The proposed AS-Net begins by extracting the visual \(\varvec{f_v}\) and audio \(\varvec{f_a}\) features for the target speaker from a stack of face crops \(\varvec{v}\) and their corresponding audio snippet \(\varvec{a}\) in short video clips of duration \(\tau \), receptively. Then, it aggregates these visual and audio features over a longer window T (\(T\gg \tau \)) to model the long-term temporal audio-visual synchronization \(\varvec{F_{av}}\) using self and cross-attention schemes. Finally, the \(\varvec{F_{av}}\) representation is used to discriminate the active speaker from non-active speakers. The symbol * denotes an alternative approach for performing audio-visual cross-attention

In this paper, a simple yet effective ASD method, depicted in Fig. 1, has been proposed and given the name Active Speaker Network (AS-Net). AS-Net is built upon the AVA-ActiveSpeaker baseline architecture with two-stream modality fusion [16] for extracting audio and visual features. It specifically focuses on enhancing temporal feature extraction from relatively short video clips, employing 2D CNNs instead of more complex 3D CNNs. To enhance the temporal feature extraction capacity of 2D CNNs, akin to 3D CNNs, AS-Net incorporates the light-weight Temporal Shift Module (TSM) [31], facilitating improved temporal feature extraction without introducing additional computational complexity. Next, AS-Net focuses on the long-term audio-visual temporal information, employing both cross and self-attention schemes to effectively address synchronization across the temporal dimension. Finally, AS-Net predicts the presence of active speakers in a video scene given this long-term temporal audio-visual information. The contributions of AS-Net are threefold: (1) Demonstrating the viability and preference of learning dense visual features from short video clips by incorporating TSM into 2D CNNs. (2) Enhancing long-term temporal audio-visual synchronization through the implementation of simple cross and self-attention schemes. (3) Notably outperforming state-of-the-art 2D CNN-based models and maintaining competitiveness with models built upon deeper architectures.

The remainder of this paper is organized as follows. Section 2 presents the related work. Section 3 explains in detail the proposed AS-Net method. Experimental results are presented and analyzed in Section 4, while Section 5 concludes the work.

2 Related work

This section explores how closely-related works handle the extraction of audio and visual features and address long-term temporal audio-visual synchronization in the ASD task. Early works of the ASD problem [9, 38] rely on analyzing the audio information only. However, the background noise, such as overlapping speech, clapping, and music, may lead to false ASD. On the other hand, visual-based ASD approaches [11, 12], which hinge on face movement detection, can lead to detection errors owing to insufficient features from the face region (e.g., low resolution and occlusion) or the presence of non-speaking activities such as yawning, licking lips, or grinning. In addition, some words are pronounced solely through tongue movements, which do not induce corresponding face movements [39]. Importantly, the visual cues carry complementary information to the audio cues, and the integration between them can tackle the problems of audio and visual unimodal models as well as potentially increase the ASD performance [15, 16, 39]. Hence, recent approaches fuse the audio and visual information for reliable ASD performance.
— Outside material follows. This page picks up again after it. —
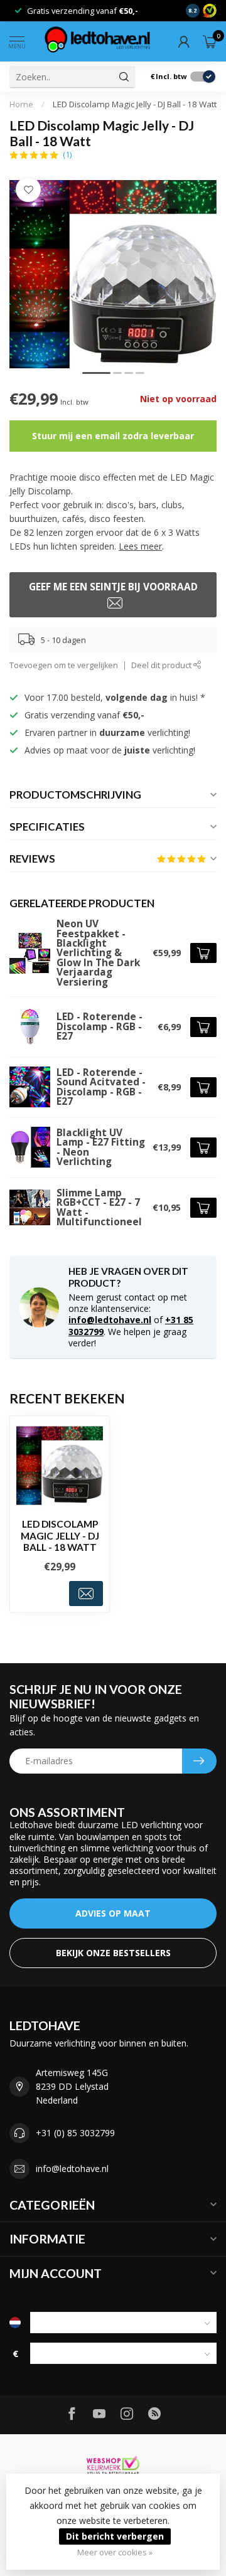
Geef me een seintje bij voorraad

Zhang et al [40] employed a large 3D CNN to extract per-frame audio and visual features. These features were then concatenated and fed into a two-layer temporal GRU model to derive final frame-wise predictions. Visual features were extracted using the 3D-ResNet-18 network, focusing on the lips’ visual characteristics, while audio features were obtained from 13-dimensional Mel-frequency cepstral coefficients (MFCCs) through SyncNet [41]. In [20], the visual features from five consecutive face frame inputs were encoded using the 3D VGG-M [42] network, while the corresponding audio inputs (i.e., MFCCs) were encoded using a 2D CNN encoder. Subsequently, the audio and visual features were input into distinct Bi-LSTM [43] networks. The outputs from these networks were concatenated through a linear classification layer to predict the presence of an active speaker. TalkNet [27] also relied on a 3D encoder for visual representation and a 2D encoder for audio representation, and analyzed the scene’s contextual information by means of an attention technique [34] instead of RNNs. In contrast to previous works, relatively long video clips (\(\sim 2\) s) were used for audio and visual feature extraction with the claim that is hard to distinguish speaking activity from non-speaking activity using short video clips (\(\sim 200-600\) ms). ASDNet [25] employed a 3D CNN encoder as a visual encoder and a 2D CNN encoder as an audio encoder. ASDNet extracted the audio features directly from the raw audio signals rather than from MFCCs. Moreover, information from background speakers was aggregated into the target speaker information to enhance the audio-visual representation. Several RNN scenarios were explored to study the coherency of speaking activity in the ASDNet work. In [44], a short context network was designed to capture both long-term intra-speaker context and short-term inter-speaker context. The model utilized self-attention for the effective representation of long-range dependencies within intra-speaker context and incorporated 3D convolutional blocks to capture local patterns, addressing short-term inter-speaker context. While 3D CNN-based methods excel in extracting robust spatial-temporal features from a collection of facial thumbnails, they come with the drawbacks of complexity, high computational demands, and substantial memory usage [24].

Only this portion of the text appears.